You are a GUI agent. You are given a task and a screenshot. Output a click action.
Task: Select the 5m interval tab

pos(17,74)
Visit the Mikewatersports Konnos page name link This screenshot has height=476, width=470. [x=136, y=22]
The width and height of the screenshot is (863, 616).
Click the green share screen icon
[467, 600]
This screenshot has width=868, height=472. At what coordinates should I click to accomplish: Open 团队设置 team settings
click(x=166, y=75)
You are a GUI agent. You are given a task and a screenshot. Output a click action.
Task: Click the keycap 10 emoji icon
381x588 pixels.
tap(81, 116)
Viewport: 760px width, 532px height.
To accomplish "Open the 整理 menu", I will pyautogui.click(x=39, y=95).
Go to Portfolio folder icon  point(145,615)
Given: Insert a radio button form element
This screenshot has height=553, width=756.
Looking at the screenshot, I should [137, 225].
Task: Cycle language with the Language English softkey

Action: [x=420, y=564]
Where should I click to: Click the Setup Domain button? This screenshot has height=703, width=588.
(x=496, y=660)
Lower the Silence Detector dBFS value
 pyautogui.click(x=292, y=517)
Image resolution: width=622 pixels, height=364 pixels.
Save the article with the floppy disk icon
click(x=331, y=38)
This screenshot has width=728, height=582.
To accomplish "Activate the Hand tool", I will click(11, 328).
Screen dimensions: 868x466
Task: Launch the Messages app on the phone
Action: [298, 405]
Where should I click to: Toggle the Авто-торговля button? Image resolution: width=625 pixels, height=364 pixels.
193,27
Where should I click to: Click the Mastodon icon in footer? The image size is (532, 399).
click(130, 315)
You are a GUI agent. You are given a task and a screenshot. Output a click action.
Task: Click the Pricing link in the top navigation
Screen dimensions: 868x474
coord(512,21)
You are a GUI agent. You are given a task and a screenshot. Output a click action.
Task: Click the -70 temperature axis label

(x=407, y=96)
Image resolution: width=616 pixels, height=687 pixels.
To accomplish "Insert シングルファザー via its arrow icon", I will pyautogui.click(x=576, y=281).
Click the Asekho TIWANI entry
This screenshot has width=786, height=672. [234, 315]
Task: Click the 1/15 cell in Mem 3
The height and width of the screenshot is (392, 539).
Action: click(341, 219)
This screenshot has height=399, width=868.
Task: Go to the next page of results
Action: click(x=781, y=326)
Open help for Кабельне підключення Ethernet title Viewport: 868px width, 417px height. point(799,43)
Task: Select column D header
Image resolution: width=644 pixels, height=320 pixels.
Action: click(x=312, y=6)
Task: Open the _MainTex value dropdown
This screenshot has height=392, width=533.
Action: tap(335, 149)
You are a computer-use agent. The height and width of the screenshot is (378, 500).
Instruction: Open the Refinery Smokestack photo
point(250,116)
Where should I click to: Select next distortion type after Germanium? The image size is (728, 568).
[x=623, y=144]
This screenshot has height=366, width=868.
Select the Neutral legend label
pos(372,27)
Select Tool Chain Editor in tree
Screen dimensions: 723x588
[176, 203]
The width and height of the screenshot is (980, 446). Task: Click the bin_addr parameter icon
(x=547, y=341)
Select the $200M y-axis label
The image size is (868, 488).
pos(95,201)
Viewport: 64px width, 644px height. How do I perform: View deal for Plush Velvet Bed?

----

▸ Brief: Only lines of the data holding the word "Insert" go in the answer. Please copy each of them.

▸ Your solution:
Given: Insert a radio button form element
To accomplish "Insert シングルファザー via its arrow icon", I will pyautogui.click(x=576, y=281).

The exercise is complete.